Wisconsin Business Climate
Wisconsin became a state in 1848 and today nearly 5.7 million people call the Badger State home. The derogatory term of “badger” was used to describe early lead miners, who lived in their mining holes.
The state built its economy based on four major industries: agriculture, manufacturing, shipping and mining. Today the largest economic drivers in Wisconsin are manufacturing, agriculture, and tourism. Wisconsin is also a leader in the lumber industry. More land in Wisconsin is devoted to lumber production than for any other use including agriculture.

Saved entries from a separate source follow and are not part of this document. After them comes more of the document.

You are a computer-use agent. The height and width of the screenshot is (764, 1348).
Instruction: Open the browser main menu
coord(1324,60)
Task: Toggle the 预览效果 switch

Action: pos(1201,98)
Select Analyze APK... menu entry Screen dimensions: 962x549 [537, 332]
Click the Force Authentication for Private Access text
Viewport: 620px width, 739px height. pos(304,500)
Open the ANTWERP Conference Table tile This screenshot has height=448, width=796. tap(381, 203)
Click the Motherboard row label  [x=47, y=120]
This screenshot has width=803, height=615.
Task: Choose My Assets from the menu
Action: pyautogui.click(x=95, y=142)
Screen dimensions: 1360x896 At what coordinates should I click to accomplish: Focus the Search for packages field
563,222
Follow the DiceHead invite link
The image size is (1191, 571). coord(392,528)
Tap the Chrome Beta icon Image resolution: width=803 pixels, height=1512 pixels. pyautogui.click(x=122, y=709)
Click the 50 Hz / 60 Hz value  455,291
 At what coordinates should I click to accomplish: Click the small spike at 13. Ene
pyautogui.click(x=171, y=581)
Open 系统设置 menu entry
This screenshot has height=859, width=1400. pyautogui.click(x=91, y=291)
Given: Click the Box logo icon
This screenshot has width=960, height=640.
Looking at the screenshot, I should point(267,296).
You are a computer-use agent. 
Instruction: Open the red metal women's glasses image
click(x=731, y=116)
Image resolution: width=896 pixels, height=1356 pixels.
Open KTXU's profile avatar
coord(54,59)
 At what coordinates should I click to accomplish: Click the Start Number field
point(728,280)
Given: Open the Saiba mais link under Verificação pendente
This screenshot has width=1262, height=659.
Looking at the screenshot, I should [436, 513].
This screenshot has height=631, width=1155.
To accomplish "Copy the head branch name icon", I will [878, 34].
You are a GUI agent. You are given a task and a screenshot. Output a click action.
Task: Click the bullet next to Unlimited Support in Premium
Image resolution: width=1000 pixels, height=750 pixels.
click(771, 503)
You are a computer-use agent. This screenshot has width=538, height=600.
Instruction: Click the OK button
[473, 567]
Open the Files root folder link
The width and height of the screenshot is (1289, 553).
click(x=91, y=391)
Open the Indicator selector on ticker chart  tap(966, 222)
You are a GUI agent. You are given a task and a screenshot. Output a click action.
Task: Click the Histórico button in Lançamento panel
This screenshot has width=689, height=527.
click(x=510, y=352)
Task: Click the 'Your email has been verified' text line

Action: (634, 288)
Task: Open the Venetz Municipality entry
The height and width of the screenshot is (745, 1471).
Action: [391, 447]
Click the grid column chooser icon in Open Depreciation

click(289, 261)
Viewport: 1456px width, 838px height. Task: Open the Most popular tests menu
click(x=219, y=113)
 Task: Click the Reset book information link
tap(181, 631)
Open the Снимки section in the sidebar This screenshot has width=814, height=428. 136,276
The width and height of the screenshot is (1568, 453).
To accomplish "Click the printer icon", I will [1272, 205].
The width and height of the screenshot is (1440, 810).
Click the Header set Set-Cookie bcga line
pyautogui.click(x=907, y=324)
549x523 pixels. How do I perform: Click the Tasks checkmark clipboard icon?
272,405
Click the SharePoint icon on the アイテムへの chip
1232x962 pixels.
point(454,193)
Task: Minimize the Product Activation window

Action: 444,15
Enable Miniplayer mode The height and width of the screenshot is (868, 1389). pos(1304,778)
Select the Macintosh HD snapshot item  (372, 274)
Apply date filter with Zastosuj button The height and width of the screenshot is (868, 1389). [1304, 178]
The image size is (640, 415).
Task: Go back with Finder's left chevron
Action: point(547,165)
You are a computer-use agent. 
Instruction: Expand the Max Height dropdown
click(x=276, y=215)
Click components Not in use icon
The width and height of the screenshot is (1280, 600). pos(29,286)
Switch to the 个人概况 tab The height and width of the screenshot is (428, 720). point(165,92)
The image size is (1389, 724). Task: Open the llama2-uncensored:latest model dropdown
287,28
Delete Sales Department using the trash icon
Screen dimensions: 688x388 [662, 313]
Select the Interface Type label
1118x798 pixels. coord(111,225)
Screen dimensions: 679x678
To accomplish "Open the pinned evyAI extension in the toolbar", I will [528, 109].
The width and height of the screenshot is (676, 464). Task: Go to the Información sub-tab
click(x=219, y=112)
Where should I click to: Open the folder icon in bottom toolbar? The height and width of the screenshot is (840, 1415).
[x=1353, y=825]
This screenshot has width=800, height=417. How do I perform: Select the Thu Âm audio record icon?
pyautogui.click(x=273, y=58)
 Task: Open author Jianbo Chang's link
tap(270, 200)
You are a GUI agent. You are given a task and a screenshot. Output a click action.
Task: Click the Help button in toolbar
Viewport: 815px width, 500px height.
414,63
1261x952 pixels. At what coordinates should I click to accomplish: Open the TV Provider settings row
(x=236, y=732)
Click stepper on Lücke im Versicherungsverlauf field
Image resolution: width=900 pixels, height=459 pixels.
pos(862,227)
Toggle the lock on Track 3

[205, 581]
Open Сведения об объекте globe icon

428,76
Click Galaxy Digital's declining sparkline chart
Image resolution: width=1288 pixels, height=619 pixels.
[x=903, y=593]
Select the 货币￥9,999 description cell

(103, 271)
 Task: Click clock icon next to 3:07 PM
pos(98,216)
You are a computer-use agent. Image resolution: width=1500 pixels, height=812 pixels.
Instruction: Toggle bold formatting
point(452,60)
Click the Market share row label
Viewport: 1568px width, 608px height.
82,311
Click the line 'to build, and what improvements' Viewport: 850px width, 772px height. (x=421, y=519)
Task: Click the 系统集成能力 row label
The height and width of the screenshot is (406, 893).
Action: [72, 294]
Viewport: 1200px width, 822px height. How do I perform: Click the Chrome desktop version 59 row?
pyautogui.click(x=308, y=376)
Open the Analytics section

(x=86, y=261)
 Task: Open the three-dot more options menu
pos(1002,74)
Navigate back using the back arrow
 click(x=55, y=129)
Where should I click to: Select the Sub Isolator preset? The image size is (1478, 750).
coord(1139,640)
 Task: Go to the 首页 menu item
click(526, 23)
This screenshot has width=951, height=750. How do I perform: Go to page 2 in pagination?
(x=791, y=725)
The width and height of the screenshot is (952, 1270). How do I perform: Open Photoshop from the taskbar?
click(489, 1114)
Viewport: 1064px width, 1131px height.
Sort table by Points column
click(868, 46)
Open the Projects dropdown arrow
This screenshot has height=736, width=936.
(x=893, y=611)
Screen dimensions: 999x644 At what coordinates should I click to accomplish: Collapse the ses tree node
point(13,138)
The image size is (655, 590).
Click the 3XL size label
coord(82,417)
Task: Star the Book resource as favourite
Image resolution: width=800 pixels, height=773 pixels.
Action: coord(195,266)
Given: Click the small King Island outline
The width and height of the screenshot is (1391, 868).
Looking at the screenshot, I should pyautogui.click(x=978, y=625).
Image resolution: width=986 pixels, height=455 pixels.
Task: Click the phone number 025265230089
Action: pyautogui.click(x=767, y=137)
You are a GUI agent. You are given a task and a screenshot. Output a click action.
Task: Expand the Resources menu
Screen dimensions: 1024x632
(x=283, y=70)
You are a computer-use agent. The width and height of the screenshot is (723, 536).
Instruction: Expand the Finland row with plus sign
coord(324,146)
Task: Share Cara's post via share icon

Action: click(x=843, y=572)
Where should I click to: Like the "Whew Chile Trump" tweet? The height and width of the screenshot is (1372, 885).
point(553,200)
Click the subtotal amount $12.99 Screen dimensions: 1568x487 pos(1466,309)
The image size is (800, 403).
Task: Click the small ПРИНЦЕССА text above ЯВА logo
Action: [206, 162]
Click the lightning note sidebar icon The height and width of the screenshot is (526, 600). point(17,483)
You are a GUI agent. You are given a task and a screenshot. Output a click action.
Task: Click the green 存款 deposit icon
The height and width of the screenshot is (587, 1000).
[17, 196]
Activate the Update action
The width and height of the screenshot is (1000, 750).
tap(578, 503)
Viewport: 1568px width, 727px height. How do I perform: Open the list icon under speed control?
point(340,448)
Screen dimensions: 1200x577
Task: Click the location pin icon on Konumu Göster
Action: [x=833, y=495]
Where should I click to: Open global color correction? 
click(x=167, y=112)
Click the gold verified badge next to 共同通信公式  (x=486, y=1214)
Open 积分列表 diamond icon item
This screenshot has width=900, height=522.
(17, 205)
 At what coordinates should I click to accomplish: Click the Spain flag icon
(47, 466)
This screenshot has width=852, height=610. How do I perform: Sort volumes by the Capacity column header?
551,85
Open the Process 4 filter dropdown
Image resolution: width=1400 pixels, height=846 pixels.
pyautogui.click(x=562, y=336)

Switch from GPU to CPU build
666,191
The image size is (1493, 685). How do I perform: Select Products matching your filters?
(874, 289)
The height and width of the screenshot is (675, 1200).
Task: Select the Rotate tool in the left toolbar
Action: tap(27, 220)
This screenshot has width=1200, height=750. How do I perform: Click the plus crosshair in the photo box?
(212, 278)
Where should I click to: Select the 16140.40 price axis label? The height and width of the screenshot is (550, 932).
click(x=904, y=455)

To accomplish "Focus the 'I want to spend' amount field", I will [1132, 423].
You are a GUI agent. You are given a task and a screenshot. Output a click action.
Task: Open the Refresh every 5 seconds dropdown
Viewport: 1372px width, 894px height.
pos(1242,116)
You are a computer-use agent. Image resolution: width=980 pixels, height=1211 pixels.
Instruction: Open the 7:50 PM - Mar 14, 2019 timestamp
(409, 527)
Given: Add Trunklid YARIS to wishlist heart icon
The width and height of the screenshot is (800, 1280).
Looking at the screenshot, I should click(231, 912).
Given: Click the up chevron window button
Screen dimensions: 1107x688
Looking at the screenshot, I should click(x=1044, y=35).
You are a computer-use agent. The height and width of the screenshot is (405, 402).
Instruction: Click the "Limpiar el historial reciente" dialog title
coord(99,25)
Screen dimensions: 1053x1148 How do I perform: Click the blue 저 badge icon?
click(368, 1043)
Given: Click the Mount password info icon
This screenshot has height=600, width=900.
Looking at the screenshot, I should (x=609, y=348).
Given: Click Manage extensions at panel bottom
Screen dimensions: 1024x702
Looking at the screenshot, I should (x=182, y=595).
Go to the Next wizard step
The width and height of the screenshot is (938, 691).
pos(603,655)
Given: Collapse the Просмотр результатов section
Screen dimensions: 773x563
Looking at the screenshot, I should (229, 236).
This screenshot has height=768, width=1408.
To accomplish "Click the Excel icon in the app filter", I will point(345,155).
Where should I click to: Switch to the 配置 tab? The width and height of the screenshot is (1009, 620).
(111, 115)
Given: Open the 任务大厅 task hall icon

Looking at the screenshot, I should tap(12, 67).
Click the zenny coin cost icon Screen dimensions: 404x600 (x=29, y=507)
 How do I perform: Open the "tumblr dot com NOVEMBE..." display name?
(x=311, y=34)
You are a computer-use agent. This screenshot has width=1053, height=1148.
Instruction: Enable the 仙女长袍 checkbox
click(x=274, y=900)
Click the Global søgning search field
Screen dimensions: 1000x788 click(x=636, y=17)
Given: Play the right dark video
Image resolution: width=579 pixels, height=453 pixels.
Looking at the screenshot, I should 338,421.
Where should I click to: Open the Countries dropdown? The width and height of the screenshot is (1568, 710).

Although regularly depicted as an agrarian state, Wisconsin is actually a manufacturing state. Wisconsin has the highest percentage of workforce directly involved in manufacturing nationwide. As the United States is the world's largest manufacturing nation, Wisconsin can be considered a hub of world-wide manufacturing. Name-brand companies such as Harley Davidson, Mercury Marine, Briggs and Stratton, Kohler Company, and Oshkosh Truck are all headquartered in Wisconsin and understand the advantages of being located in Wisconsin, which starts with our citizens.
This growth of many companies is made possible by our state-wide technology school system, the first of its kind. Over 4,500 industrial and engineering technicians graduate annually from Wisconsin schools. In addition, the state operates 26 two- and four-year college campuses, in one of the most comprehensive higher-education systems in the world.
Wisconsin also has a very low cost of living, when compared to the national average. Our crime rate is one of the lowest in the country. Our primary and secondary schools consistently outperform the national average in math, science, reading and graduation rates.
Located within 500 miles of Wisconsin is 33% of all U.S. population, 36% of all US capital investment, and 31% of all U.S. and 46% of all Canadian manufacturing firms. As a percentage of employment, Wisconsin is always 1st or 2nd in manufacturing jobs.
Wisconsin has a reputation of being a high business tax state. When it comes to just looking at the states corporate tax, that may be true. However, Wisconsin has no taxes on inventory or equipment, no state inheritance tax, or state utility tax. Wisconsin is consistently ranked in the bottom half of total business taxes collected by states. A recent study by the Council On State Taxation, performed by Ernst & Young LLP in April 2011, ranked Wisconsin taxes on new investment the 4th lowest in the nation. Click here to see the study entitled "Competitiveness of State and Local Business Taxes."
Workmans’ Compensation Rates
Wisconsin’s workmans’ compensation rates are one of lowest in nearly every industry when compared with its neighboring states. Click here to view the rates when compared to other midwest states.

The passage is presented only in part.